I preferred fishing Chokoloskee when it howls from the east.


----------



## paint it black

For Flamingo, the saying is "If it blows from the west, stay home and rest".

A west wind really screws it up out front.

WWB is going to be nasty.

Personally, since you're not into poling too much, I'd definitely go on the inside.
Anyway, this is the time of year when the fish begin to make their way in.

You can have a field day in Coot Bay catching juvenile snook and tarpon.
And there might be some good size snook in there too.

I used to troll some lures throughout buttonwood canal in the no wake zones.
I have hooked into MONSTER tarpon that way.
And we've caught some nice slot snook that way too.

You can fish Coot Bay, and work your way over through Tarpon Creek.
There's plenty of fish in those areas.
When you get out of Tarpon Creek into Whitewater Bay, hit a right and fish that whole wall.
There's some good snook that hangout by those big submerged trees.
And plenty of trout up and down the flat.


Inside Tarpon Creek theres plenty of different fish.
from jewfish to snook to tarpon to jacks, trout, big ol sheepsheads.

The jewfish stack at the mouth of the creek.
Depending what the tide/current is doing, will determine which mouth of the creek they'll be in.

I wouldn't suggest fishing out front.
For it's not an easy area to fish at all.
A lot of running long distances to find fish, and they're hit or miss. 

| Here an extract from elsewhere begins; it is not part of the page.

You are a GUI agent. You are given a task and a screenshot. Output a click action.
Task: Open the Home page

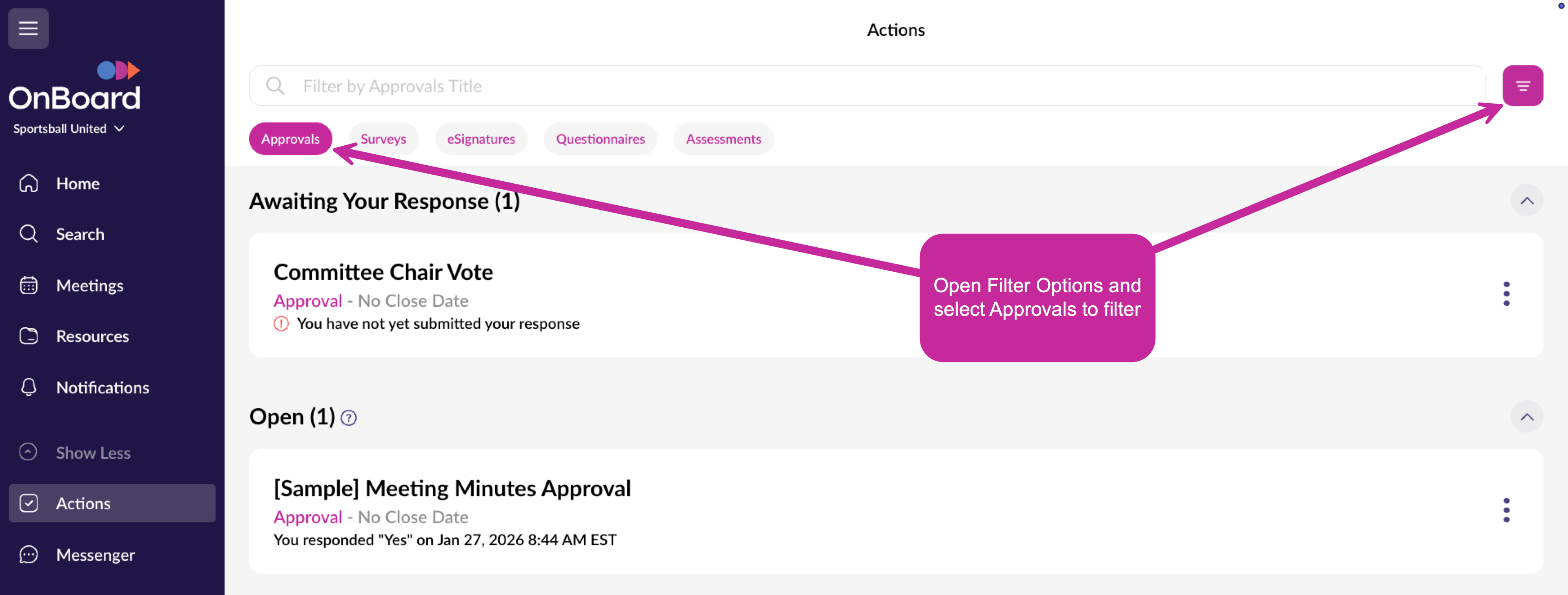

You won't find any redfish in WWB unless you know secret spots.
You'd have to make your way completely across toward Oyster Bay and the rivers.

The best fishing right now should be by the rivers.
I've only done the river thing once with Capt. Benny Blanco and it was fun.

There are some on here that know that whole aspect of Flamingo.

All I know is that the fish should be stacking in the rivers this time of year making their way into Oyster Bay.
Or so that's what I hear.

Last year I did most of my fishing in WWB.
This year, I did 99.9% of my fishing out front.
I've ran into WWB three times this year.
First time we found a crapload of snook at the mouth of Tarpon Creek and Buttonwood into Coot Bay.

The last time I saw some reds but they wouldn't eat.


You can also go up Joe's.
There are a lot of little creeks and cut offs that held snook all last year.

Good Luck.


----------



## GTSRGTSR

I am ashamed to say I did not go. I stayed home in Lantana and fished off shore in the afternoon(11:00 til 4:00). It was rough but doable. I only caoght a small blackfin and a bonita to show for my efforts. Turned around and took my little boat out at 7 pm and cruised down Boca way looking for docklights and scoping out the area. Found no visible snook by came arcoss two guys who were in kayaks and fishing a small bridge and they said they had caught 2 snook in the last little bit. 

Came home with no caught fish on that trip, but I expected tough fishing on the full moon.

I did correspond with Bob Lemay and he was very good to help me. I took the opportunity to buy a chart and a stick it pin, which I have been wanting... 

Wednesday bright and early we leave for 5 days at Cayo Costa State Park. Still havent figured out fishing there and I'll have my big boat so I wont be fishing shallow, thats for sure!!! 

I appreciate all the info and will keep it with my map so wh3en I go I can re read it.


----------